Refex Renewables & Infrastructure Ltd Q2 FY26 – ₹14 Cr Quarterly Revenue, ₹14 Cr Loss, ₹488 Cr Debt & A Renewable Energy Soap Opera
1. At a Glance – The Renewable Energy Thriller Nobody Asked For
Refex Renewables & Infrastructure Ltd is that one stock which proves that just adding the word “Renewables” to your name doesn’t magically summon profits, cash flows, or banker blessings. Trading around ₹263 with a market cap of roughly ₹118 crore, this company has managed to combine solar power, EPC contracts, wind dreams, biogas ambitions, negative net worth, and ₹488 crore of debt into one compact renewable energy pressure cooker.
In the last three months, the stock has corrected more than 60%, which is the market’s polite way of saying, “Boss, pehle balance sheet sambhalo.” Latest quarterly sales stand at ₹14.3 crore, while PAT politely walks in wearing a minus sign at ₹14.7 crore. Operating margins look deceptively glamorous at above 40%, but interest cost eats profits faster than termites eat plywood.
Book value is negative ₹147, ROCE sits at 4.64%, and interest coverage is 0.42, which is accountant-speak for “banks are not sleeping well.” This is not a boring company. This is drama in solar panels.
2. Introduction – Once Upon a Time in Renewable Land
Refex Renewables has lived multiple lives. Born in 1994, rebadged as SunEdison Infrastructure once upon a time, and now reincarnated as a renewable EPC and IPP player, this company has seen more transformations than a Bollywood villain with plastic surgery budget.
On paper, the story is seductive: rooftop solar, ground-mounted plants, farmer-led solar pumps, government tenders, IPP revenues, open access projects, wind turbine dreams, bio-CNG plants, organic manure, and a partridge in a pear tree. In reality, the numbers tell a much more stressed-out story.
For years, Refex has struggled with persistent losses, ballooning debt, and net worth erosion. Yet, it keeps expanding into new verticals like a startup that refuses to accept it’s already carrying too many plates. Solar wasn’t enough, so wind entered the chat. Wind wasn’t enough, so biogas joined. Biogas wasn’t enough, so manure said hello.
The result? A company that is operationally active, strategically ambitious, and financially gasping for oxygen. Question is — is this diversification genius or financial escapism?
3. Business Model – WTF Do They Even Do?
Let’s simplify Refex Renewables for a smart but lazy investor.
At its core, Refex does three things:
Builds solar projects – ground-mounted and rooftop systems for government bodies, farmers, and commercial clients.
Owns and sells electricity – acting as an Independent Power Producer (IPP).
Maintains solar assets – operations & maintenance contracts that generate recurring but modest income.
The rural vertical focuses on solar water pumps and home systems, heavily dependent on government schemes. Payments here are slow, paperwork is legendary, and working capital needs are high.
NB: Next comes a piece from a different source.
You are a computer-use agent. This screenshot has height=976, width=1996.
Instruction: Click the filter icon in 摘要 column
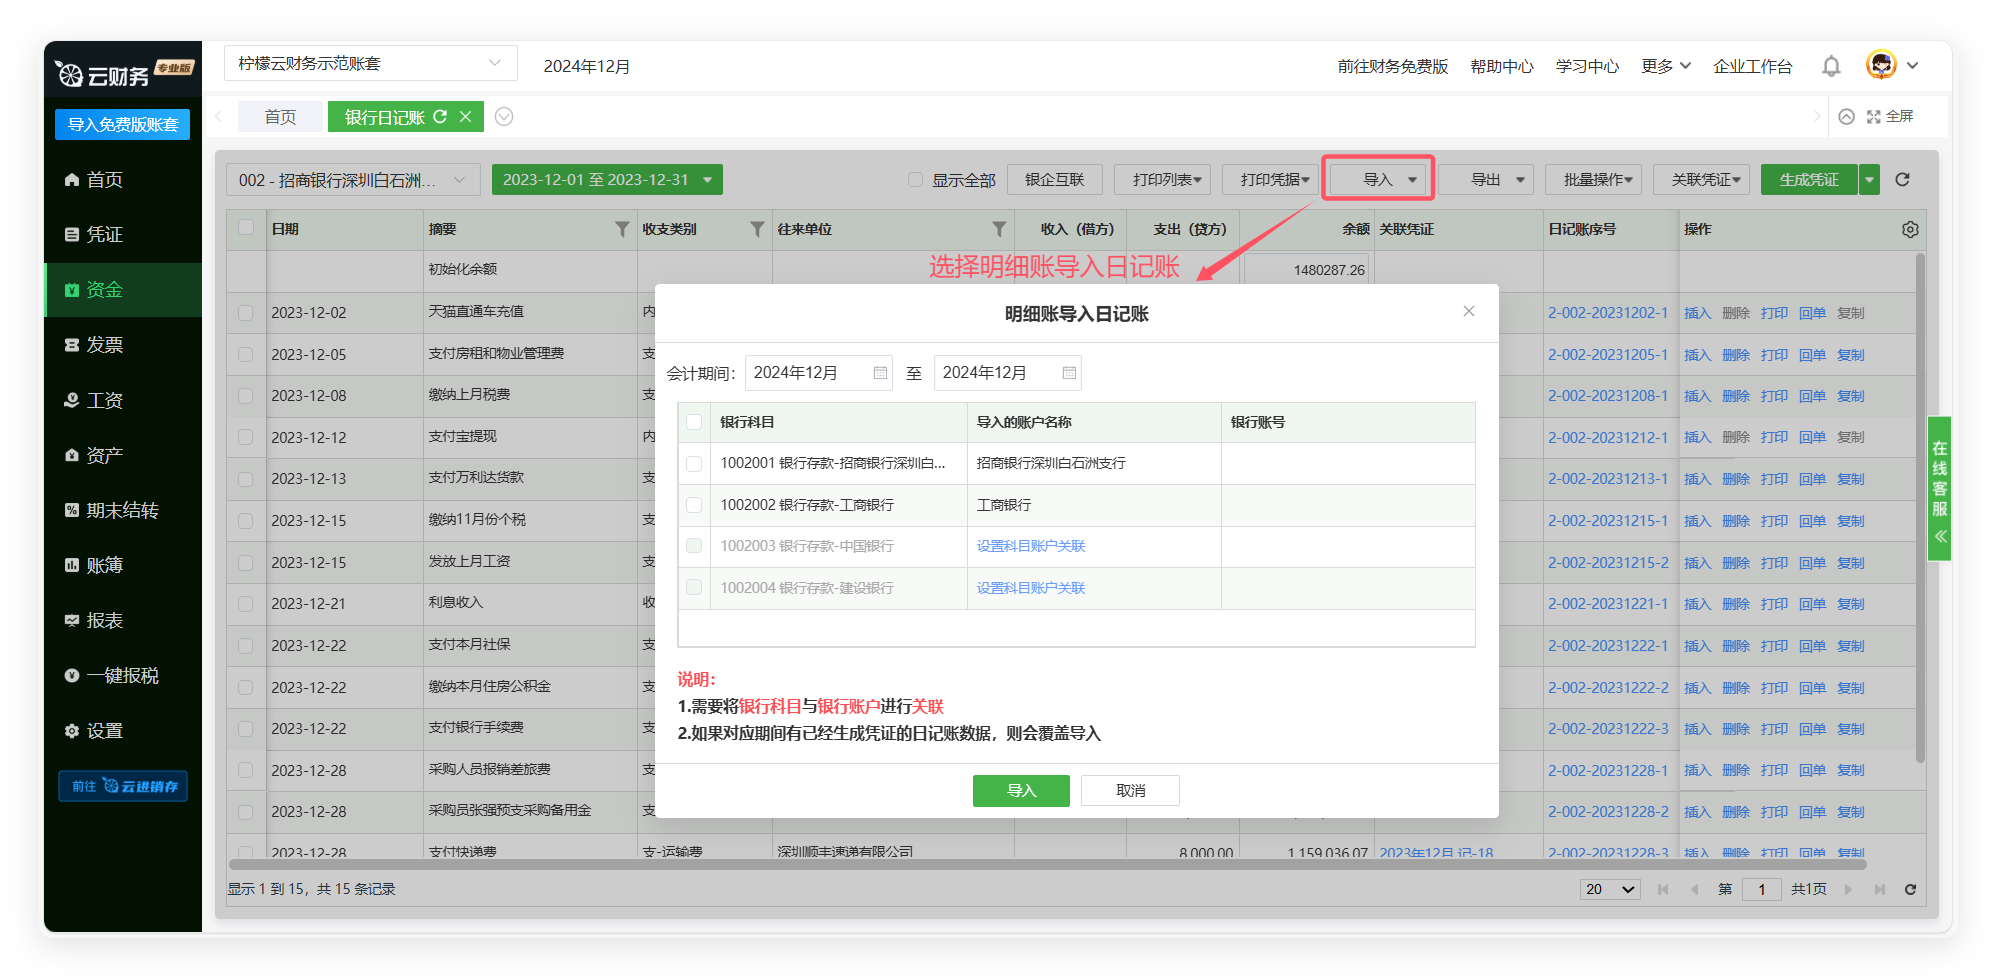tap(622, 229)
The Commercial & Industrial segment is the main revenue engine, contributing nearly 87% of FY24 revenue, involving EPC of solar plants and electricity sales. This is where margins look fat, but execution risk and financing costs quietly lurk behind the scenes.
Now comes the ambition buffet:
500 MW solar tender participation
100 MW open access project
CBG plant setup
Wind turbine OEM JV
Organic manure business
This business model is less “focused renewable play” and more “energy mall with a food court.” The question investors must ask — does Refex have the balance sheet stamina for this marathon?
Result Type Locked:Quarterly Results (EPS annualisation based on quarterly numbers)
Quarterly Performance Table (₹ Crore)
Source table
Metric
Latest Qtr (Sep 2025)
YoY Qtr
Prev Qtr
YoY %
QoQ %
Revenue
14.28
21.00
17.00
-32.0%
-16.0%
EBITDA
5.00
10.00
9.00
-50.0%
-44.4%
PAT
-13.00
-10.00
-8.00
Loss widened
Loss widened
EPS (₹)
-28.31
-15.61
-19.13
Deteriorated
Deteriorated
Annualised EPS (Quarterly × 4) = ₹ -113.2
Commentary time: Revenue is shrinking, EBITDA is shrinking faster, and losses are widening like potholes after monsoon. The operating margin still looks flashy because depreciation and interest are doing heavyweight damage backstage.
If this was a cricket match, Refex is scoring boundaries but losing wickets every over.